Macdonald was a significant influence on Anne Strachan Robertson, one of his students; her obituary states that "Her own rich contribution owed much to the influence of Sir George Macdonald, who dominated Romano-British studies between the world wars. From him she imbibed the patience in noting details and the dispassionate weighing of evidence that Macdonald had so admired in Francis Haverfield, an earlier giant in the field".

In 1904 Macdonald left academia to join the civil service as Assistant Secretary to the Scottish Education Directorates, being promoted to Secretary in 1922. He is "best remembered for establishing the Leaving Certificate Examination and for introducing the first superannuation scheme for teachers in Scotland".

He retired in 1928.

He married Margaret Tannahill Younger (1857-1951) in 1897. They had three children; George Henry Macdonald who died in infancy (1899-1899), Isobel Margaret Macdonald (1900-1927) and James Younger Macdonald (1902-1960).

Macdonald died in Edinburgh on 9 August 1940, and is buried in the 20th-century extension to Dean Cemetery on Queensferry Road in western Edinburgh with his family.

He bequeathed around two hundred books on classical archaeology to the library at Edinburgh University.

==Awards and positions==

From 1892-1904 Macdonald catalogued the collection of Greek coins in the Hunterian Museum and Art Gallery, Glasgow, and as a result was made Honorary Curator for life in 1905. This also led to him being awarded the prix Allier de Hauteroche in (1907).

From 1921-26 he was president of the Society for the Promotion of Roman Studies, and from 1935-36 the president of the Royal Numismatic Society. From 1927-30 he was appointed to the Royal Commission on National Museums and Galleries, and then the Standing Commission which followed it. He was chair of the Royal Commission on the Ancient and Historical Monuments of Scotland from 1934 until his death. From 1933-40 he served as President of the Society of Antiquaries of Scotland.

Macdonald was awarded the medal of the Royal Numismatic Society in 1913.

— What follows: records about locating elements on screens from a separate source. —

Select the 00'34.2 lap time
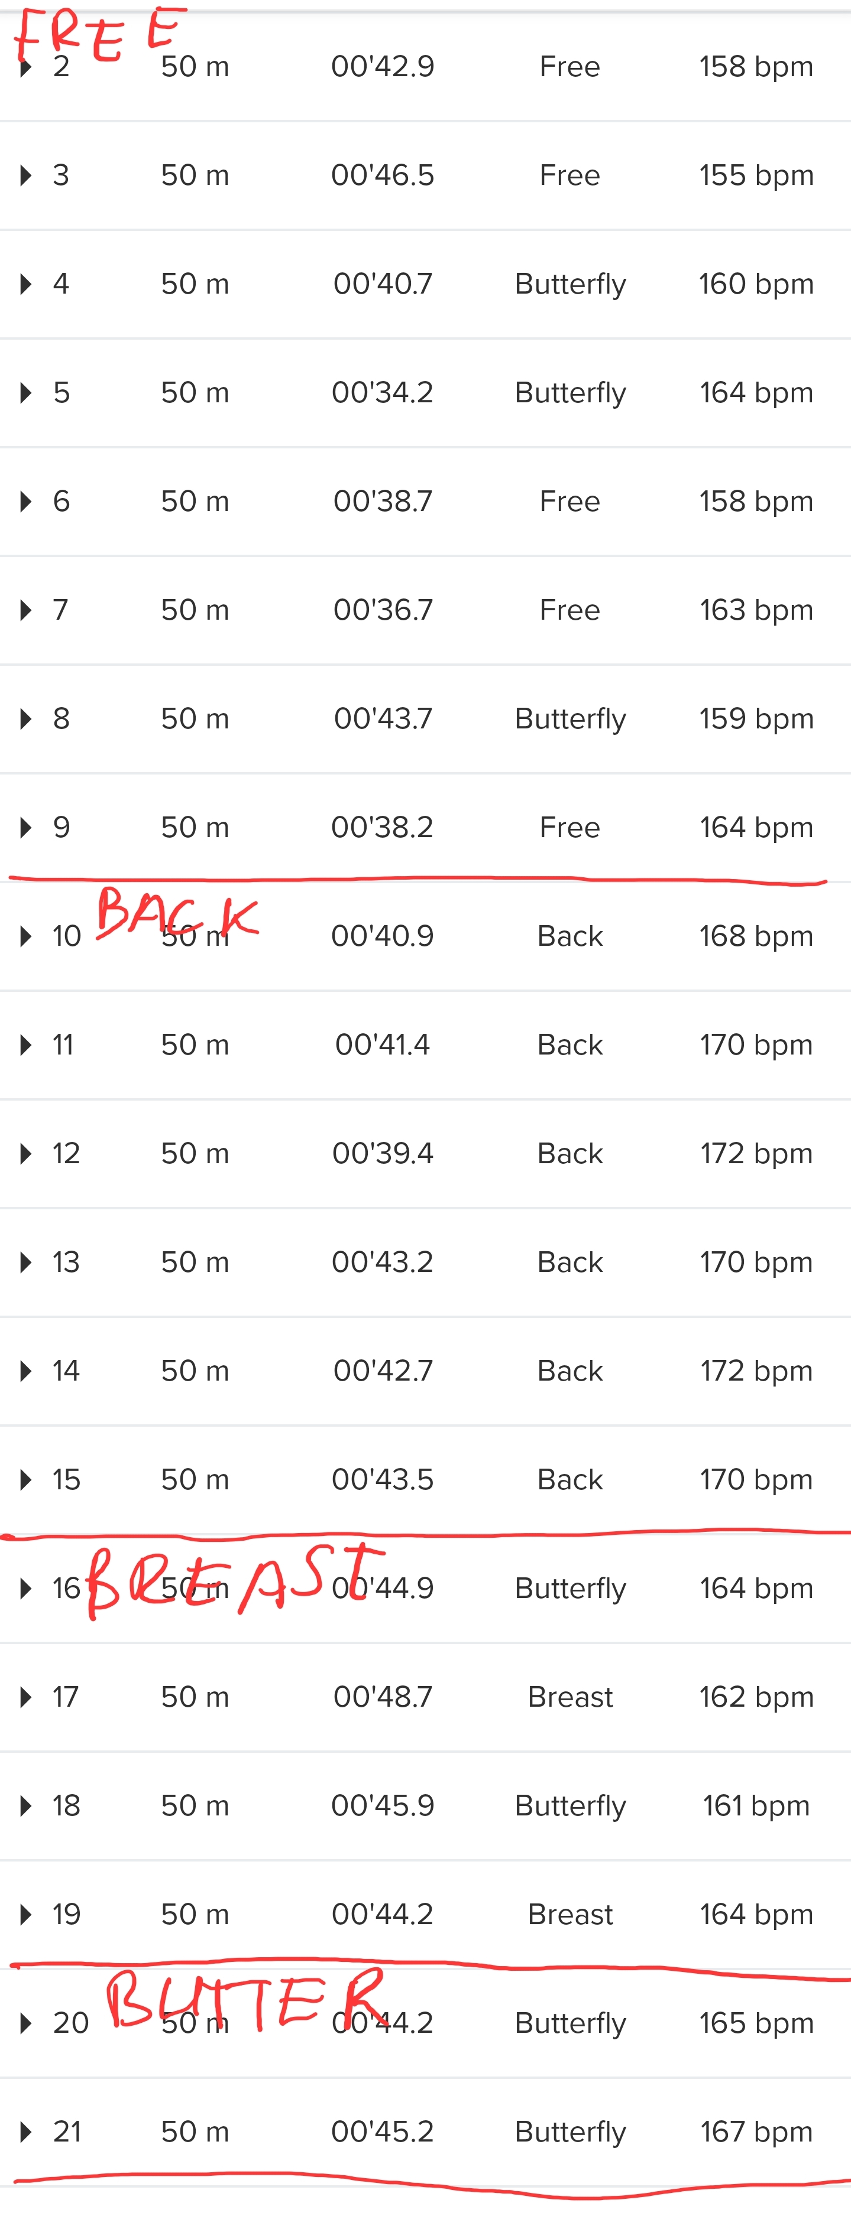coord(383,393)
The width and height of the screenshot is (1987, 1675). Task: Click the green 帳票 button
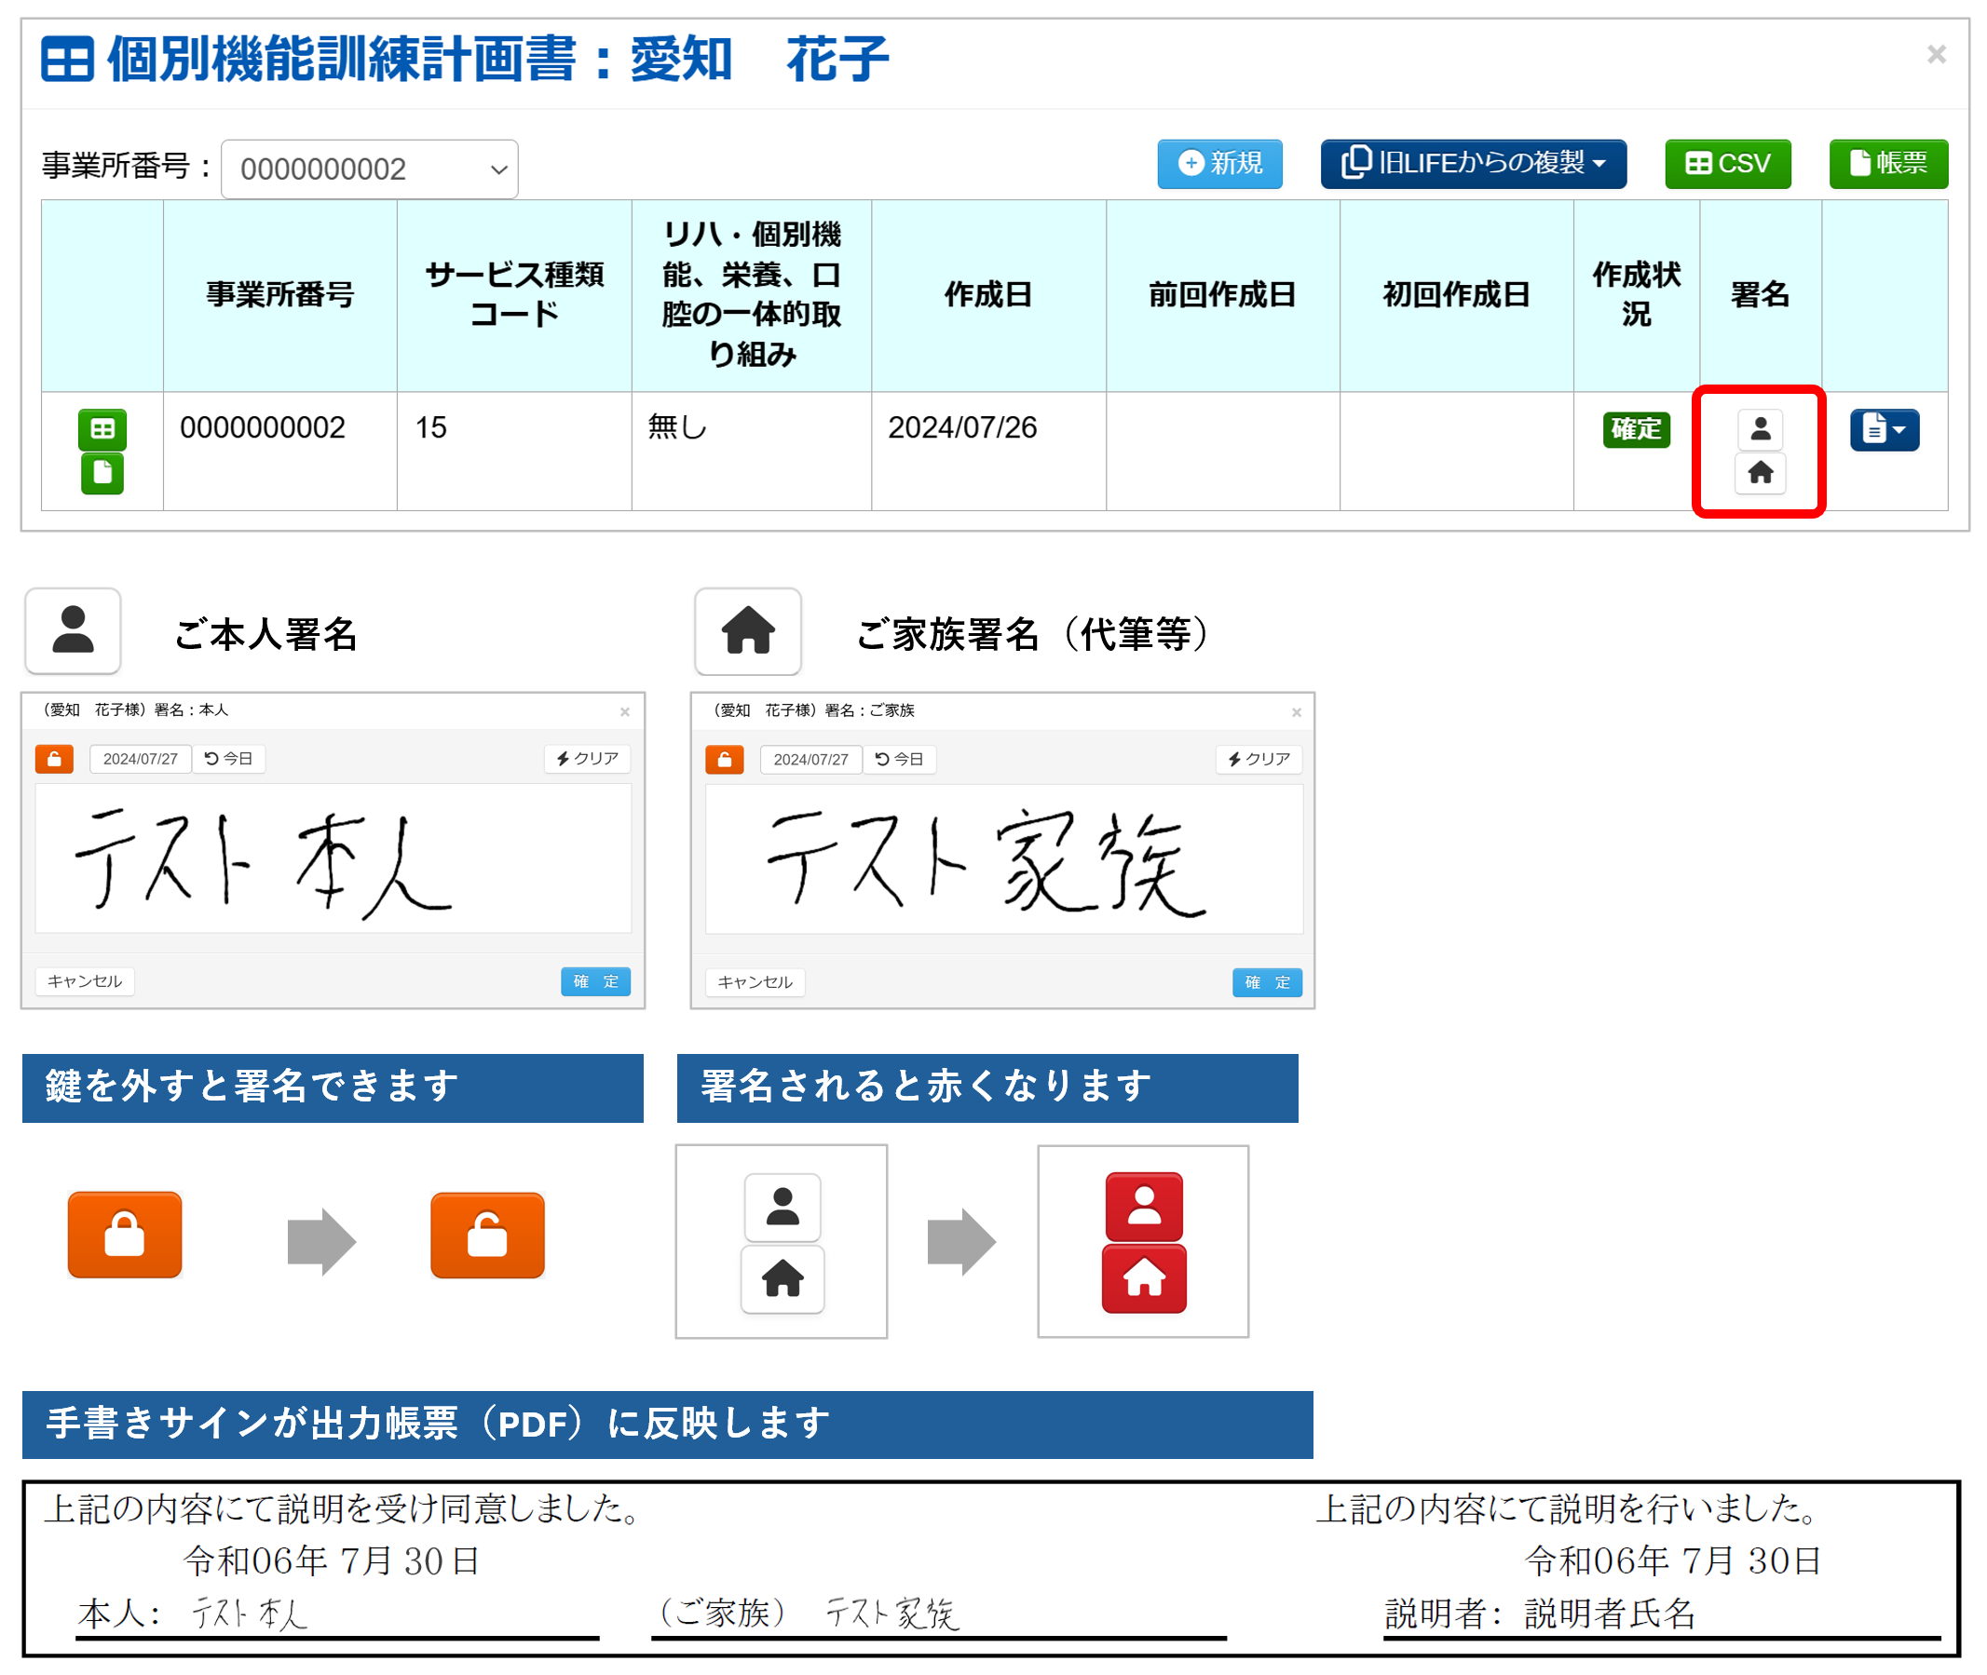pos(1887,163)
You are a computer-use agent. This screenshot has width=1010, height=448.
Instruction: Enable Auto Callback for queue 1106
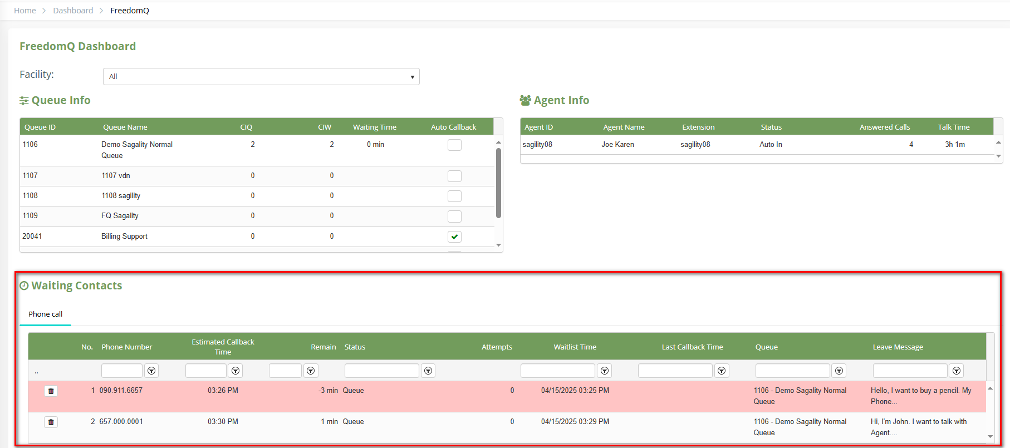pos(454,145)

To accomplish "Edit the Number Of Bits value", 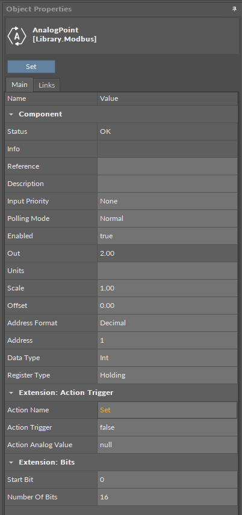I will (167, 497).
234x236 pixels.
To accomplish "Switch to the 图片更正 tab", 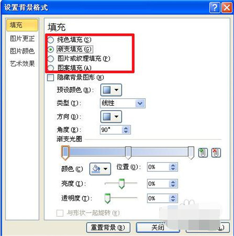I will [22, 38].
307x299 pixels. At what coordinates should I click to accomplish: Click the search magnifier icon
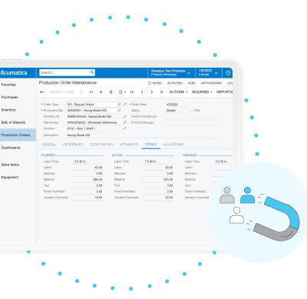(92, 72)
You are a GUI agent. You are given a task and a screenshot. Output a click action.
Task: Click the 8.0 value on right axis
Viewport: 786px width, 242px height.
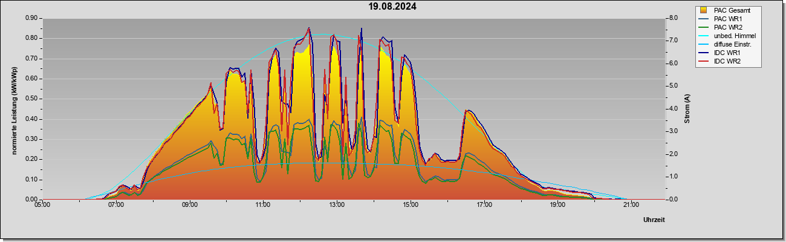pyautogui.click(x=672, y=18)
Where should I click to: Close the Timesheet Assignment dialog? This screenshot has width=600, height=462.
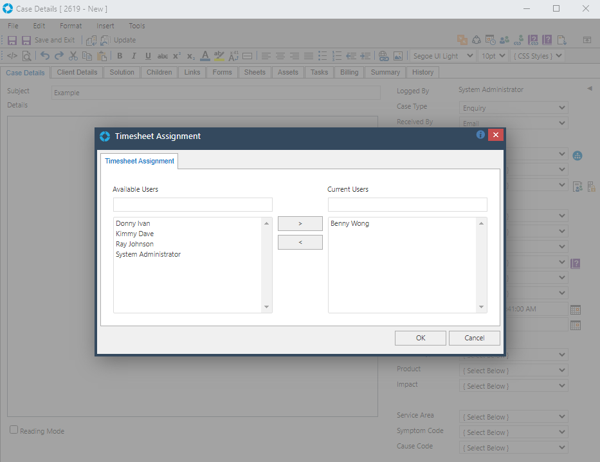[x=495, y=135]
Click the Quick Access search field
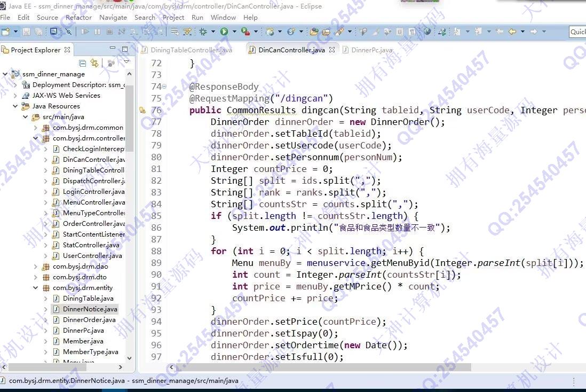Viewport: 586px width, 392px height. click(x=577, y=32)
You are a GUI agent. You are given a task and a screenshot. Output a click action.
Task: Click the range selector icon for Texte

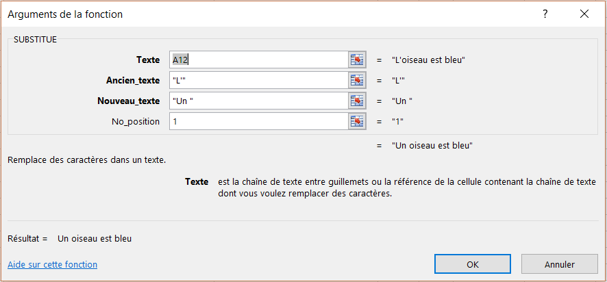[356, 60]
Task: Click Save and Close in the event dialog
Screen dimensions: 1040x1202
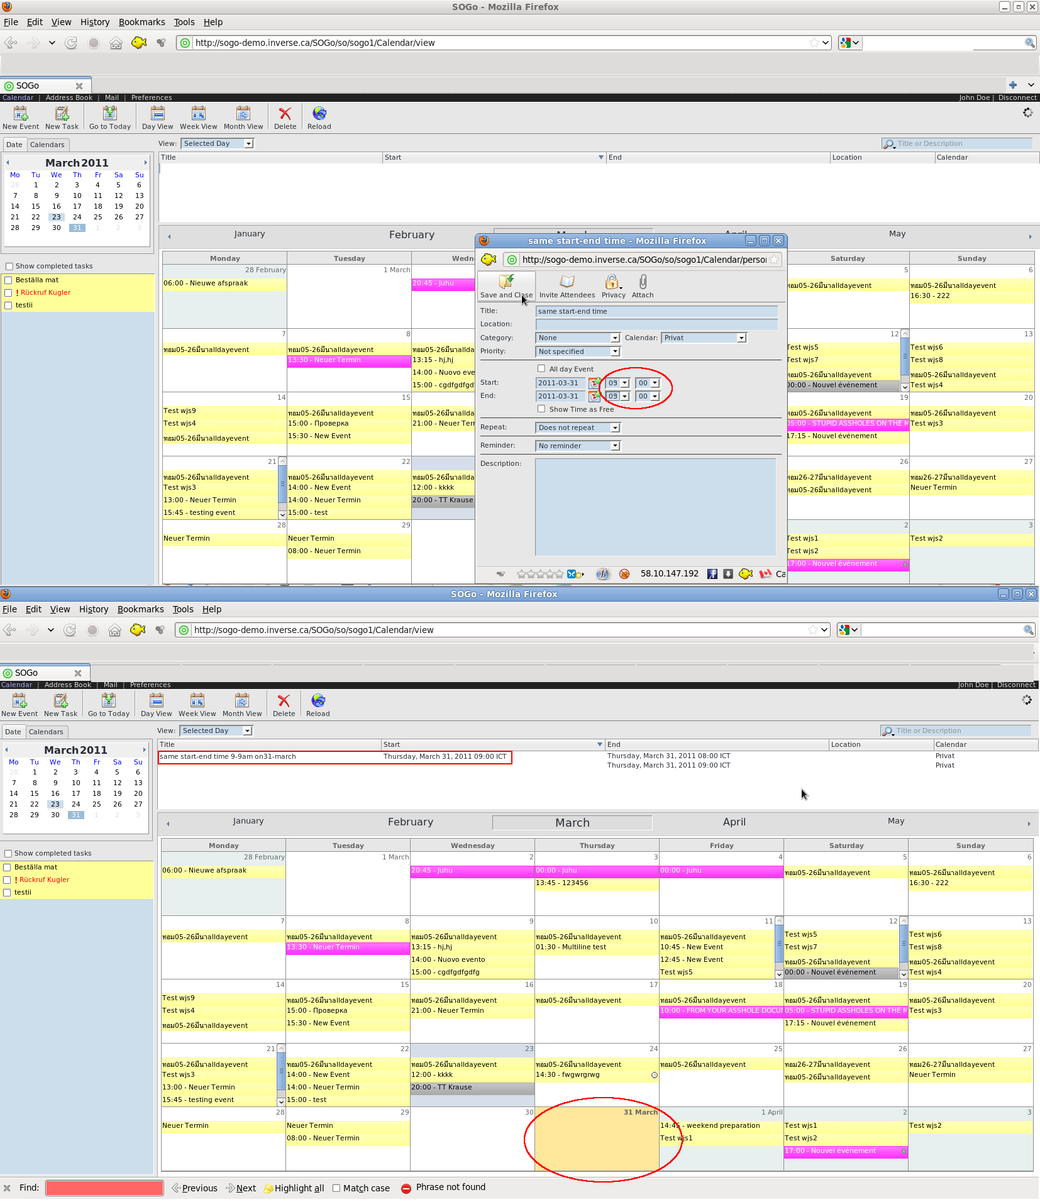Action: click(x=506, y=286)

He received honorary doctorates from Oxford University, the University of Cambridge, the University of Glasgow and Edinburgh University.

He was made a Knight Commander of the Order of the Bath (KCB) by King George V in 1927.

In 1932 a volume of the Journal of Roman Studies (22) was issued in his honour.

==Portraits==
- Sir George Macdonald, 1862-1940. Archaeologist, by Maurice Greiffenhagen
- Sir George Macdonald, 1917, by Walter Stoneman

==Publications==
- Catalogue of Greek Coins in the Hunterian Collection, University of Glasgow, 3 vols (Glasgow, 1899-1905)
- Coin Types: Their Origin and Development (the Rhind Lectures of 1904) (Glasgow, 1905).
- The Roman Forts on the Bar Hill, Dumbartonshire (Glasgow, 1906), with Alexander Park.
- The Roman Wall in Scotland (the Dalrymple Lectures of 1910) (1911), revised and republished in 1934
- "The building of the Antonine Wall: a fresh study of the inscriptions". Journal of Roman Studies (1921) 11:1–24.
- "Ancient Persian Coins in India", "Ancient Greek Coins in India" and "The Hellenic Kingdoms of Syria, Bactria and Parthia", in The Cambridge Ancient History of India, vol. 1 (1922), pp. 342–4, 386-90, 427-66.
- The Roman Occupation of Britain (the Ford Lectures delivered by Francis Haverfield and revised by Macdonald) (Oxford 1924).